Impact of RNA binding domain and effector domain of NS1 protein on dsRNA induced NF-κB promoter activity in A549 and MiLu cells. (A) A schematic presentation for the construction of the RNA binding domain, the effector domain from both alleles of H6N8 and chimeric NS1s. (B) A549 cells were transiently co-transfected with NF-κB luciferase reporter plasmid, and vector encoding NS1 from H6N8-A, H6N8-B, H6N8-A-RNA, H6N8-A-ED, H6N8-B-RNA, H6N8-B-ED, H6N8 chiNS1 A/B, H6N8 chiNS1 B/A or empty pcDNA3.1+ vector (pNF-κB cont.) or left un-transfected (cells). 24 hours post transfection, cells were stimulated with dsRNA, cell extracts were prepared and luciferase activities were measured using the ONE-Glo™ Luciferase Assay System (Promega). The values were normalized and pNF-κB cont. was set to 100%. (C) All the conditions in MiLu cells transfection were maintained as practiced in (B). Error bars indicate standard deviations. The data shown are representative for three experiments with transfections performed in duplicate. * indicates a significant difference as determined by the student's t-test, with p-values of < 0.05.

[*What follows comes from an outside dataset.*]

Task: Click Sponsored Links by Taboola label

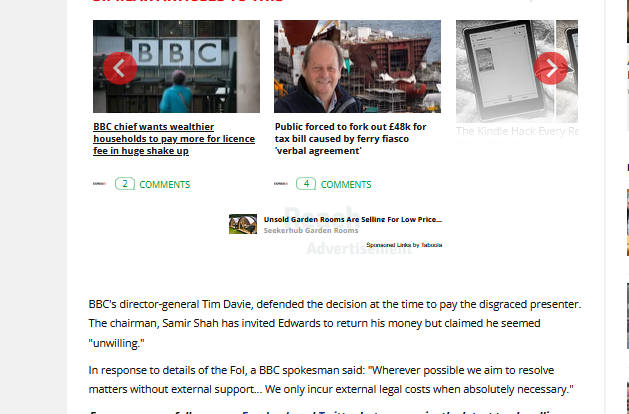Action: 404,245
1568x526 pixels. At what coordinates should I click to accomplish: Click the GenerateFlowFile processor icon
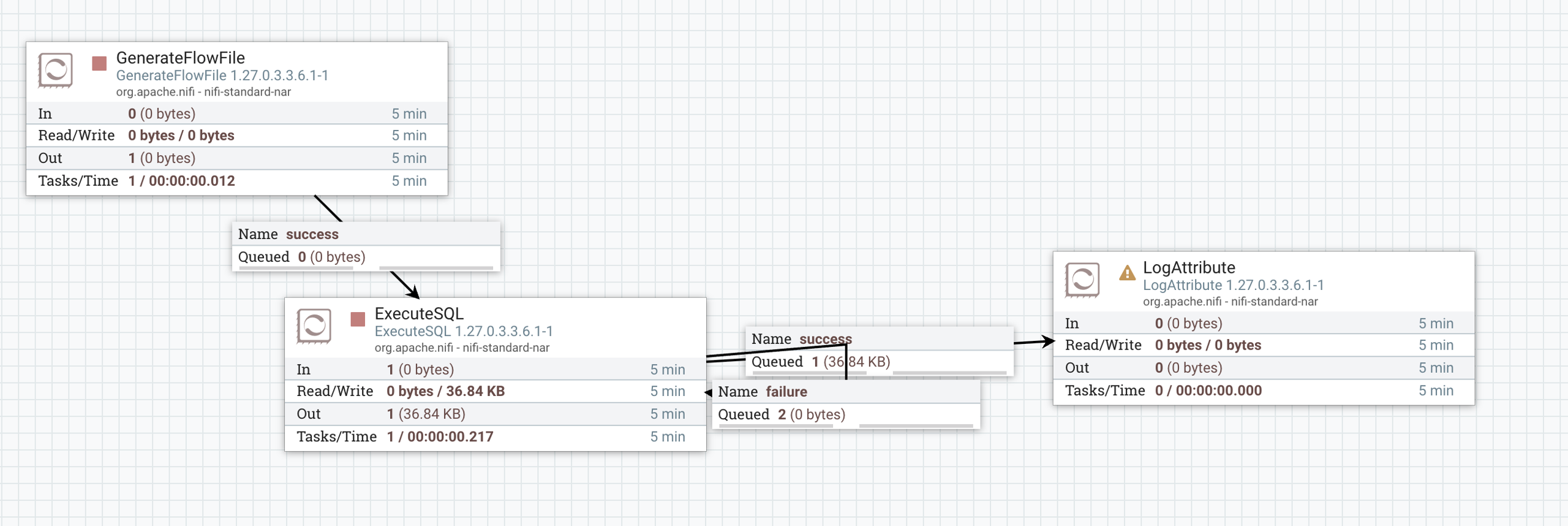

To further prove this notion, two chimeric NS1s were constructed containing either RNA binding domain of allele A and effector domain of allele B (H6N8 chiNS1 A/B) and vice versa (H6N8 chiNS1 B/A). Cell transfection was performed in A549 cells as outlined before with the difference that chimeric NS1 from both allele A and B were used. Interestingly, NF-κB promoter inhibition was reversed in both chimeric NS1 and was comparable to their wild type (wt) (Figure 3B). This ability of chimeric NS1 was reproducible in MiLu cells and was non-significant when compared to corresponding wt NS1 protein. Taken together, these data demonstrated that the two domains are probably functionally interactive in a co-operative manner to result in their overall NF-κB promoter inhibition. It is also to observe that within RNA binding domain, a unique motif (21RFADQELG28 in alleles A and 21LLSMRDMC28 in allele B) may have biological relevance, which warrant further investigation. Moreover, allele A NS1 proteins differ with 71 aa (~31%) from allele B NS1 protein of both H6N8 and H4N6 subtypes. These amino acid differences most likely reflect differences in the respective protein function and would be interesting to study in terms of the biological significance in the context of viral infections.

Conclusions

In conclusion, the results of this study demonstrated that NS1 proteins from avian influenza A viruses (H6N8 and H4N6 subtypes) have the ability to inhibit NF-κB promoter activation and suggest a possible correlation with the virus's pathogenic potential. Mapping of the NS1 protein domains involved in inhibition of NF-κB promoter showed that NS1 devoid of RNA binding domain still exhibited property of NF-κB promoter inhibition. Conversely, RNA binding domain alone loses this inhibitory activity. However, for full elucidation, further experiments involving fusion of dimerization domain to that of RNA binding domain are required. Moreover, the full length NS1 protein is functionally interactive and can efficiently block NF-κB promoter activation regardless of RNA binding domain (either of allele A or allele B). Apart from NF-κB signaling, allele A and B NS1 protein from both subtypes were expressed predominantly in nucleus but also in cytoplasm in transfected human A549 and MiLu cells. On the basis of this work, we presented another dimension of NS1 protein in inhibiting dsRNA induced NF-κB activation that this character of NS1 is allele dependent.